== Reading passage ==

Joe Marino, 45: Married with two children. Graduated from East Brunswick High School in New Jersey and holds a bachelor's degree in biological sciences from Rutgers University. Also holds a podiatry degree from the New York College of Podiatric Medicine. Employed at the Northern Montana Medical Group as a podiatrist, and also runs clinics throughout the Hi-Line.

"It was painful. It was successful for survival. Maybe we need to take a look at if we can get additional funding. It's a shame if it's just over money. But it was a good way to restructure it. From a budget standpoint it was wonderful. But was it the best thing? I don't know."

"I support it without a doubt. We've lost some funding and we have such a hard time recruiting teachers. Our kids are our best investment. My focus as a board member would be to find additional funding."

"On other boards I've been on, I've always been active and visible. But I'm not one to meddle. In places I can support the staff and superintendent, I'll be there."

Teresa Miller, 50: Married with three children. Seeking a third term on the school board. Graduated from Havre High School and attended Montana State University-Northern for three years. Employed at Herberger's as a sales associate.

"The restructuring was a necessity because of the funding problems. I think it's been very successful, but it's had some flaws. The busing was really a challenge to get all those kids bused safely, but they've worked out And we didn't anticipate as many kids in the third grade. But other than that, it's been an excellent move."

"I have always supported taxes for education. I want the kids who are running this state and town to be knowledgeable. It costs money, and this school board has done an excellent job of holding down the taxes."

"The one thing we're supposed to do is visit every school every year. That doesn't get done, I'm sorry to say. There just doesn't seem to be enough time. That's a real weakness we all have."

===
== Information provided ==

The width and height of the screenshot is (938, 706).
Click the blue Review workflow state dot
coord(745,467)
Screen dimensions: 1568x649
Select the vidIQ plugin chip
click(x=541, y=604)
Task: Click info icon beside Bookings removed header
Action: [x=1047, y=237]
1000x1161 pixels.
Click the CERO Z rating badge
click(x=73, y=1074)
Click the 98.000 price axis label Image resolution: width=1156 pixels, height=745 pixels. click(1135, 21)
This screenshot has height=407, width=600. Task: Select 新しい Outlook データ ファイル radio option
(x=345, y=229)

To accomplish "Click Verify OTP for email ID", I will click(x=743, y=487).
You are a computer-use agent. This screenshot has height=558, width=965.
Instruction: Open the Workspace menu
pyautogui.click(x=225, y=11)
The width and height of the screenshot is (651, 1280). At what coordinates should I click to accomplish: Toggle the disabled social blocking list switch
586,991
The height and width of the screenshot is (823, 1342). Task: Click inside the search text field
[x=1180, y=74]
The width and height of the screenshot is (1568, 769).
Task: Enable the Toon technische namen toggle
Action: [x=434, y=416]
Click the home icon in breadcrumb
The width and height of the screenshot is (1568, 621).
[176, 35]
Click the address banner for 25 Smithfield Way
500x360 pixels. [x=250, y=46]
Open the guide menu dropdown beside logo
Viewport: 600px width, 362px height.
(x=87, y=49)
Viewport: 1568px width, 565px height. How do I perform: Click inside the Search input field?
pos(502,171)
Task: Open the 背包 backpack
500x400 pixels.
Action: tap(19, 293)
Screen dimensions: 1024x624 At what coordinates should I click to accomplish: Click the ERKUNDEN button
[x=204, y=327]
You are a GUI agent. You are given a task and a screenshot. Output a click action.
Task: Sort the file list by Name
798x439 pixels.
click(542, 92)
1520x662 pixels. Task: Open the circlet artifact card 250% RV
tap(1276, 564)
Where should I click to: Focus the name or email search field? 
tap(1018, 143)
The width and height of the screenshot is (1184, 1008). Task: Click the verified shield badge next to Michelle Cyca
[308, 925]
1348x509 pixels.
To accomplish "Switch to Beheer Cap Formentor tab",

===

__Problems to work on__.
[a] List every school, college, or university named in the candidate profiles.
[b] Copy the candidate profiles between "Teresa Miller, 50: Married" and "a sales associate.", inclusive, and change "sales associate" to "store manager".

__Responses by task__.
[a]
East Brunswick High School
Rutgers University
New York College of Podiatric Medicine
Havre High School
Montana State University-Northern

[b]
Teresa Miller, 50: Married with three children. Seeking a third term on the school board. Graduated from Havre High School and attended Montana State University-Northern for three years. Employed at Herberger's as a store manager.